FIRST COMMUNITY BANCSHARES, INC. 8-K
UNITED STATES
SECURITIES AND EXCHANGE COMMISSION
WASHINGTON, D.C. 20549
FORM 8-K
CURRENT REPORT
PURSUANT TO SECTION 13 OR 15(d) OF THE
SECURITIES EXCHANGE ACT OF 1934
April 23, 2008
Date of Report (Date of earliest event reported)
FIRST COMMUNITY BANCSHARES, INC.
(Exact name of registrant as specified in its charter)
|
|
|
|
|
Nevada
|
|
000-19297
|
|
55-0694814 |
|
|
|
|
|
(State or other jurisdiction
of incorporation)
|
|
(Commission File
Number)
|
|
(IRS Employer
Identification No.) |
|
|
|
P.O. Box 989
Bluefield, Virginia
|
|
24605-0989 |
|
|
|
(Address of principal executive offices)
|
|
(Zip Code) |
(276) 326-9000
(Registrants telephone number, including area code)
Check the appropriate box below if the Form 8-K filing is intended to simultaneously satisfy the filing obligation of the registrant under any of the
following provisions:
o Written communications pursuant to Rule 425 under the Securities Act (17 CFR 230.425)
o Soliciting material pursuant to Rule 14a-12 under the Exchange Act (17 CFR 240.14a-12)
o Pre-commencement communications pursuant to Rule 14d-2(b) under the Exchange Act (17 CFR 240.14d-2(b))
o Pre-commencement communications pursuant to Rule 13e-4(c) under the Exchange Act (17 CFR 240.13e-4(c))
Item 7.01 Regulation FD Disclosure
On April 23, 2008, First Community Bancshares, Inc. (the Company) held a public conference call
to discuss its financial results for the quarter ended March 31, 2008. The conference call was
previously announced in the earnings release dated April 23, 2008. The following are the prepared
remarks.
John M. Mendez, President and Chief Executive Officer
Good morning and welcome to the first quarter 2008 conference call for First Community Bancshares,
Inc. We thank you for your interest in our company and the research coverage that you provide. We
would like to take this time today to amplify our first quarter earnings release and to advise you
on the activities of the company over the first quarter and recent months.
Joining me on the call today is Dave Brown, our Chief Financial Officer and Gary Mills, our Chief
Credit Officer. I will begin with comments on our company, our plans and activities and our
response to the current operating environment and I will be followed by Dave Brown who will
highlight the financial results. Gary Mills will conclude with an overview of lending and credit.

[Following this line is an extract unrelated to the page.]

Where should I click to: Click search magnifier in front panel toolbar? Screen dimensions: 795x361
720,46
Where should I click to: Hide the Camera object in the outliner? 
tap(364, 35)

Following our prepared comments we will take questions from registered callers.
I will begin this morning with an overview of our results and operational highlights for the
quarter and a discussion of key trends.
As you noted from the published earnings release earlier this morning, our net earnings for the
first quarter fell short of the preceding quarter and the comparable quarter in 2007. David Brown
will discuss the underlying details later in the call, but I would like to address obvious areas
which are driven by current environmental conditions. The general trends that are affecting our
earnings results include: i) the markets focus, and our focus, on credit quality, ii) a general
slow down in economic conditions, and iii) the rapid decline in the general level of interest
rates, in particular, the 200 basis point decrease in New York Prime.

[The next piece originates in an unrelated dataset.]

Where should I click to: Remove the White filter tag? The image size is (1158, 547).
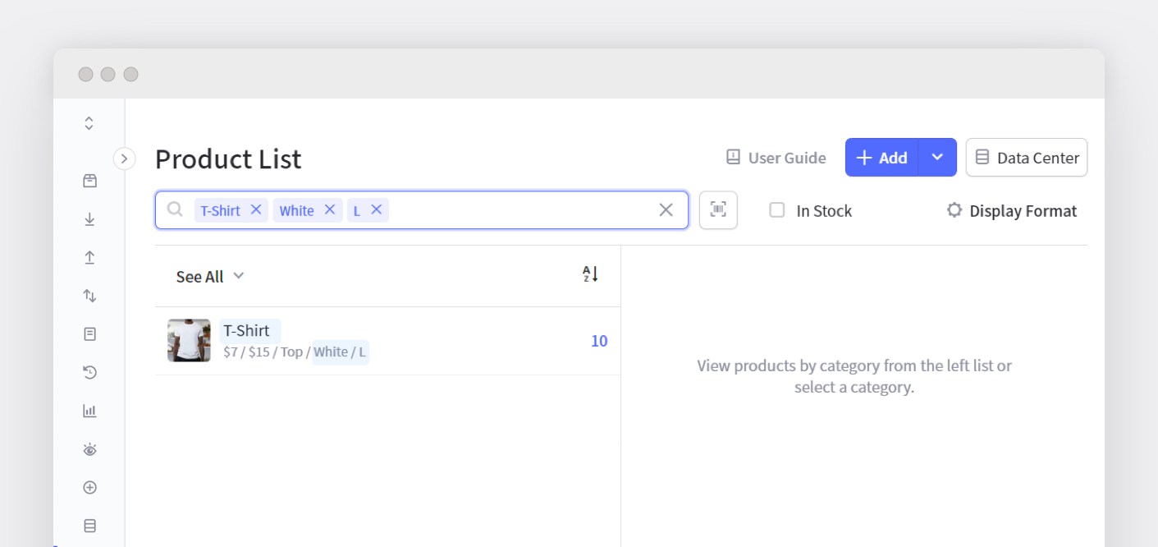click(330, 209)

First, I report that loan demand has been weaker, as expected, in recent months. This has
contributed to a decline in outstanding loans which have fallen $46 million, or 3.76% since
year-end 2007. The declines can be seen in both the commercial and retail lines. We attribute the
commercial reduction to the decline in residential development, housing construction opportunities
and the smaller number of new commercial development projects within our region. New and renewed
loan volumes for the months of January, February and March 2008 were $36 million, $51 million, and
$56 million, respectively. Total production for the first quarter of 2008 was $133 million versus
$162 million for the first quarter of 2007. We have also experienced some large payoffs associated
with our success in moving a few targeted substandard loans out of the portfolio. In the first
quarter of 2008, we were successful in moving out approximately $11.5 million of loans in this
category and asset quality, measured by average loan grade has benefited from this process, along
with our loan loss reserve position which has been and remains strong.

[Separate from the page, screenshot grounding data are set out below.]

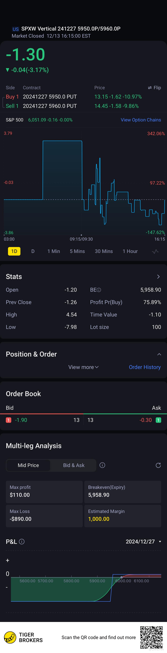The image size is (167, 653).
Task: Collapse the Position & Order section
Action: coord(159,354)
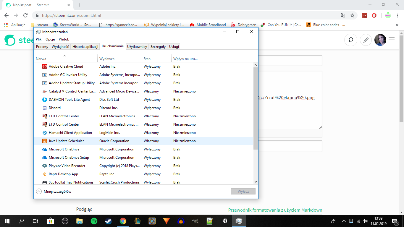Select the Hamachi Client Application icon
Image resolution: width=404 pixels, height=227 pixels.
(x=45, y=133)
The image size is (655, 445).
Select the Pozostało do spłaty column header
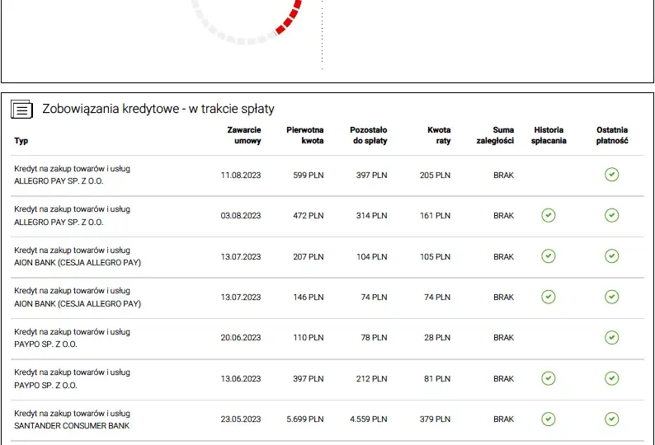369,135
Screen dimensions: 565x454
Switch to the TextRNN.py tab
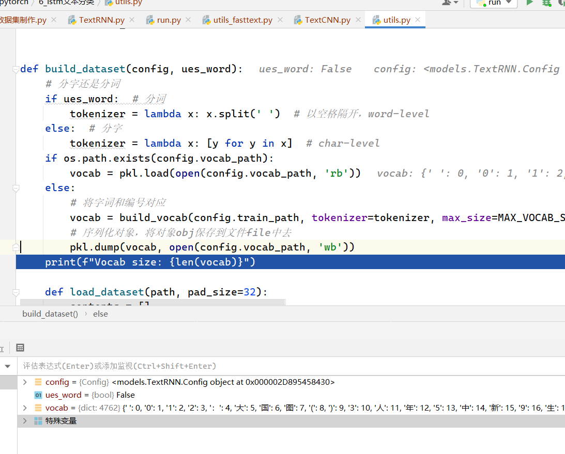(101, 20)
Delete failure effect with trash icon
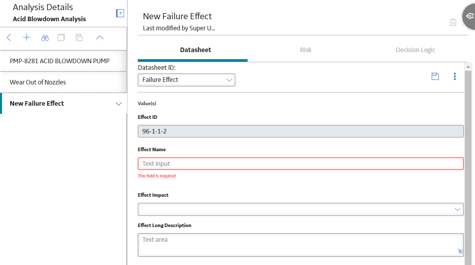 (x=453, y=22)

On the consumer side, we believe that customers are evaluating economic conditions and making
buying decisions seasoned with a healthy dose of pessimism over the economy. Refinance
opportunities are also more difficult due to new valuations for real estate in certain regions and
reductions in existing home sales in our region. Our retail underwriting criteria have not been
adjusted; however, in contrast to other lenders who have increased required credit scores and taken
other required measures to compensate for sub-prime issues. Lower consumer loan demand
is seen in a comparison of new loans in March 2008 which were down 22% versus March 2007. However,
we remain firmly in the market and hopeful that pullback by other institutions will create new
opportunities.
Despite weaker economic conditions and changes in the credit markets, we are seeing a developing
commercial pipeline which should boost fundings and outstanding loans in the coming months and
quarters. At present, our commercial pipeline stands at $255 million. Portions of this pipeline
have closed since quarter-end. Most notably, we were successful in closing a $34 million real
estate loan in April. This loan is supported by strong sponsors and guarantors. We have retained
$8 million of this relationship and we will benefit from both a strong yield as well as good fee
revenue on this relationship. This is indicative of new business which we believe is in the
pipeline as a result of new lenders and new commercial leadership.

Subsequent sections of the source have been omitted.